**Action item:** Line by line, return the data exactly as shown.

Input records: Begin

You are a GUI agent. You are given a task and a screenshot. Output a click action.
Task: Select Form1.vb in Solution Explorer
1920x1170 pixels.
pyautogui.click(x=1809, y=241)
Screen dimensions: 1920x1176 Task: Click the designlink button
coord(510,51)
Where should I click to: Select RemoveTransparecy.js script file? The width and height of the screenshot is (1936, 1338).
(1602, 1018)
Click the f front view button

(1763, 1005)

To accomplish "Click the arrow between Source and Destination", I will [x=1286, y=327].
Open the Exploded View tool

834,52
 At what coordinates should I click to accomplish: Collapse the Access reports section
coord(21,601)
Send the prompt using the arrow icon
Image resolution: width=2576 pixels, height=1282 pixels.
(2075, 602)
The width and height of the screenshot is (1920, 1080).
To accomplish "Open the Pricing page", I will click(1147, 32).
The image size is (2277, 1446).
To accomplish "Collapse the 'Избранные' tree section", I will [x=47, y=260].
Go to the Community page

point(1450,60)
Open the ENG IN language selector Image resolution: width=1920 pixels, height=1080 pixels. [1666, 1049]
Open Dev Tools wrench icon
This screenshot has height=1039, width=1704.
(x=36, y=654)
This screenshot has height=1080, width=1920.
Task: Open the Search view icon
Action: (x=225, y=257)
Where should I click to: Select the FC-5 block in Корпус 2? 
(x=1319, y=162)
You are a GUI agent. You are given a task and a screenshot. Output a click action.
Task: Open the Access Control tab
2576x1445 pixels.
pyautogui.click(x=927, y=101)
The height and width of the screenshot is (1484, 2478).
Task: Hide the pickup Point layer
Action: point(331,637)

Input records: End

**Response:**
You are a GUI agent. You are given a task and a screenshot. Output a click action.
Task: Select Form1.vb in Solution Explorer
1920x1170 pixels.
pyautogui.click(x=1809, y=241)
Screen dimensions: 1920x1176 Task: Click the designlink button
coord(510,51)
Where should I click to: Select RemoveTransparecy.js script file? The width and height of the screenshot is (1936, 1338).
(1602, 1018)
Click the f front view button

(1763, 1005)

To accomplish "Click the arrow between Source and Destination", I will [x=1286, y=327].
Open the Exploded View tool

834,52
 At what coordinates should I click to accomplish: Collapse the Access reports section
coord(21,601)
Send the prompt using the arrow icon
Image resolution: width=2576 pixels, height=1282 pixels.
(2075, 602)
The width and height of the screenshot is (1920, 1080).
To accomplish "Open the Pricing page", I will click(1147, 32).
The image size is (2277, 1446).
To accomplish "Collapse the 'Избранные' tree section", I will [x=47, y=260].
Go to the Community page

point(1450,60)
Open the ENG IN language selector Image resolution: width=1920 pixels, height=1080 pixels. [1666, 1049]
Open Dev Tools wrench icon
This screenshot has height=1039, width=1704.
(x=36, y=654)
This screenshot has height=1080, width=1920.
Task: Open the Search view icon
Action: (x=225, y=257)
Where should I click to: Select the FC-5 block in Корпус 2? 
(x=1319, y=162)
You are a GUI agent. You are given a task and a screenshot. Output a click action.
Task: Open the Access Control tab
2576x1445 pixels.
pyautogui.click(x=927, y=101)
The height and width of the screenshot is (1484, 2478).
Task: Hide the pickup Point layer
Action: point(331,637)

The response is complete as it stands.